Generaciones tras generaciones conservan el invaluable significado de realizar un altar. Esta tradición se vive en las ocho regiones, principalmente en los Valles Centrales.
Todos se preparan para que la convivencia de vivos y muertos sea excepcional. Pues solo una vez al año se vuelven a encontrar. Será un gran momento para bailar, beber, comer, platicar, reír y llorar.
Hay altares con extensas telas blancas o con papel picado de colores.
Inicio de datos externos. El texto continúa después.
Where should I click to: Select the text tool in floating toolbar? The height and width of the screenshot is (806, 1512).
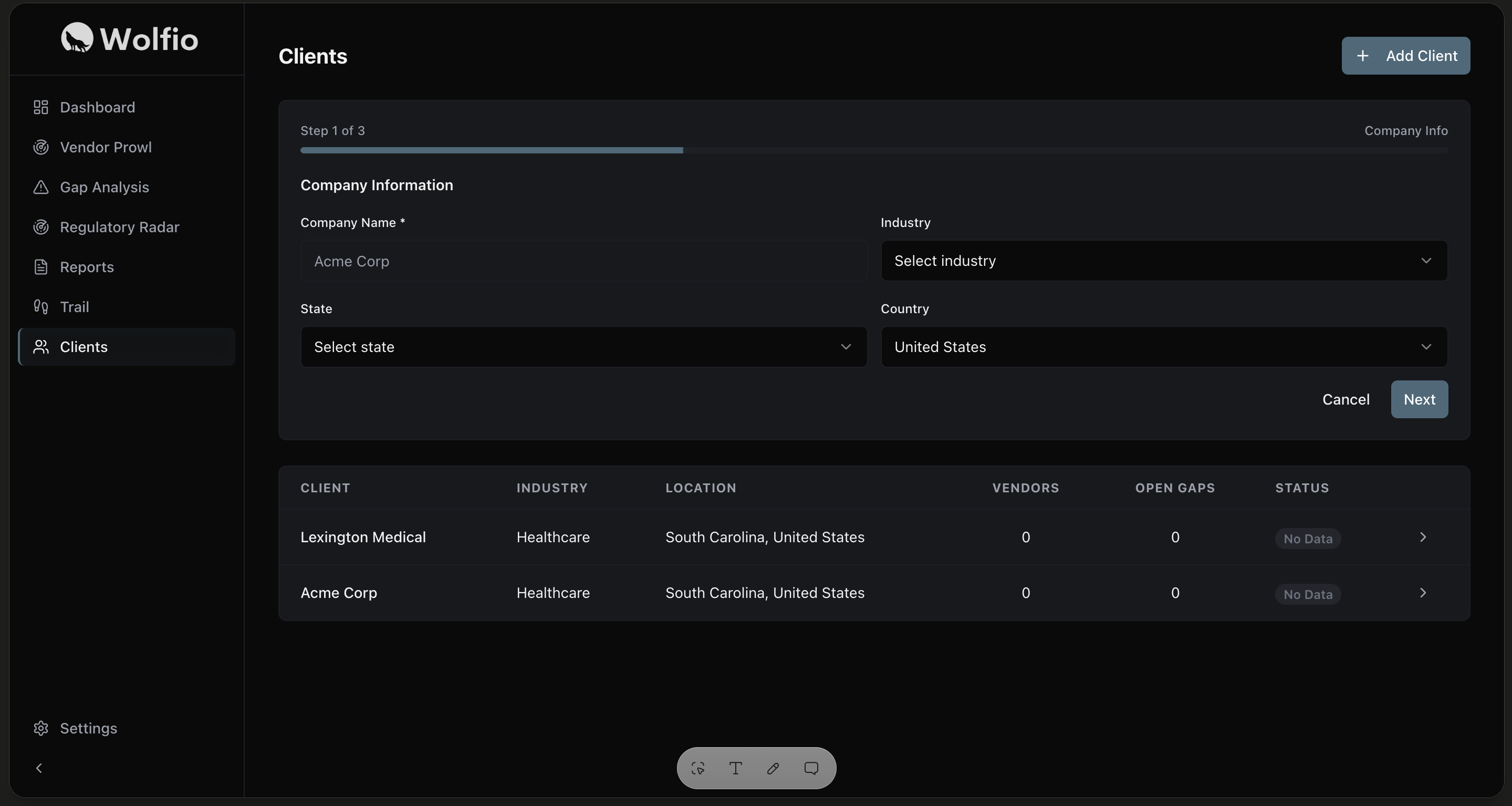735,768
Se utilizan cañas de azúcar para formar arcos que señalan la entrada a los difuntos y se iluminan con veladoras.
En las cocinas domina el aroma de alguno de los siete moles de Oaxaca: rojo, negro, amarillo, almendrado... Alrededor del altar, en la sala o en el patio, reina el sabor a mezcal.
Los días de luto y fiesta
Las delicias exclusivas de Oaxaca no deben faltar el 31 de octubre, como el gelatinoso nicuatole y el tejate, “bebida de los dioses”.
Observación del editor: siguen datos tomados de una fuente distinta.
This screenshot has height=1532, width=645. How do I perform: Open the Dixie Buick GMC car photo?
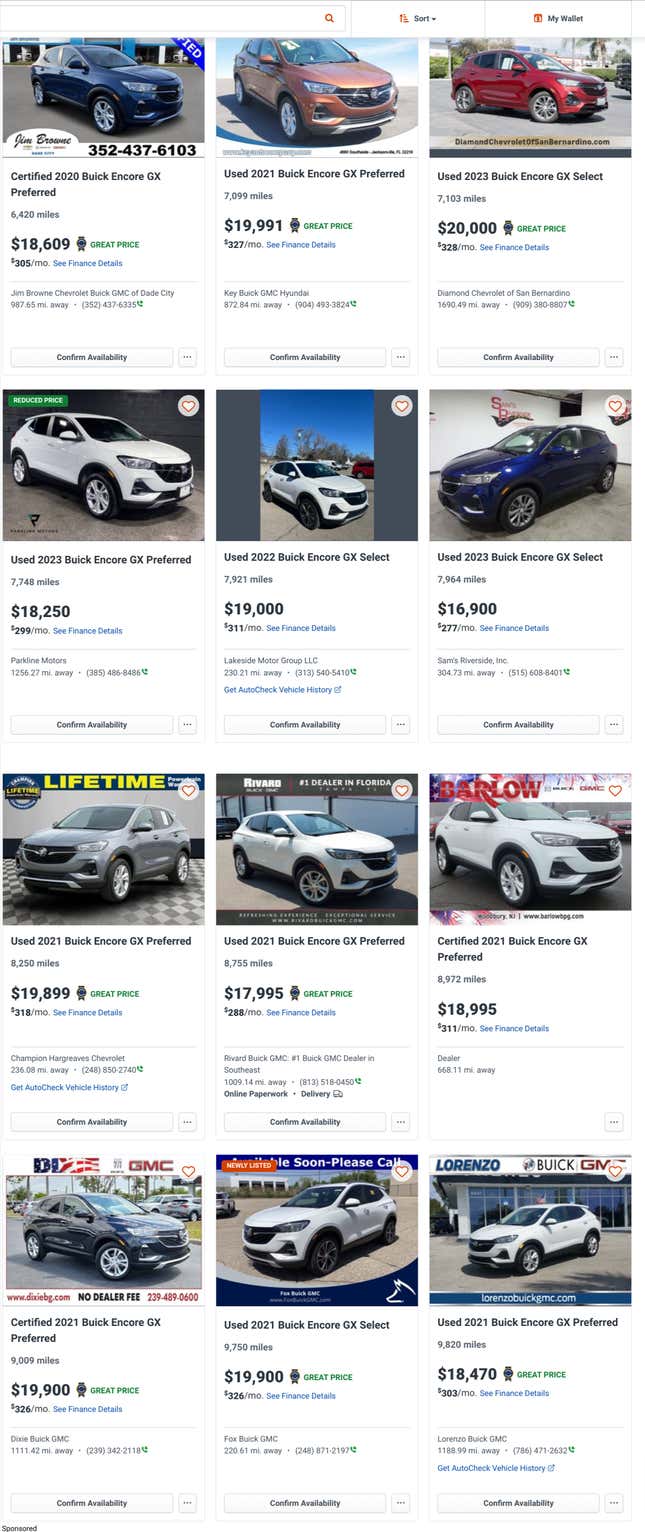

El 1° de noviembre se recibe a los “angelitos”, los niños. Para ellos hay dulces. También es el día de “llevar los muertos”: la familia comparte una porción de su ofrenda de casa en casa.
El 2 de noviembre está dedicado a los difuntos adultos. En su altar siempre habrá mezcal.
En comunidades de los Valles Centrales, como en Santa Cruz Xoxocotlán o en Santa María del Tule, las familias acuden a los panteones para gozar de la presencia de sus muertos. La fiesta es más grande, pero también hay luto marcado, contradictoriamente, en comunidades del Istmo.
Hasta los panteones llega la banda y las comparsas de personas con disfraces alusivos al festejo. La charla se centra en las vivencias con el difunto.
En el Panteón General de la capital, con centenares de velas crean un espectáculo sin igual. Ya son tradicionales los tapetes de arena a pie de altares o en la Plaza de la Danza. En otros espacios públicos hay concursos de altares, que son una muestra de la pluralidad cultural, desde la Cuenca hasta el sur, en la Costa.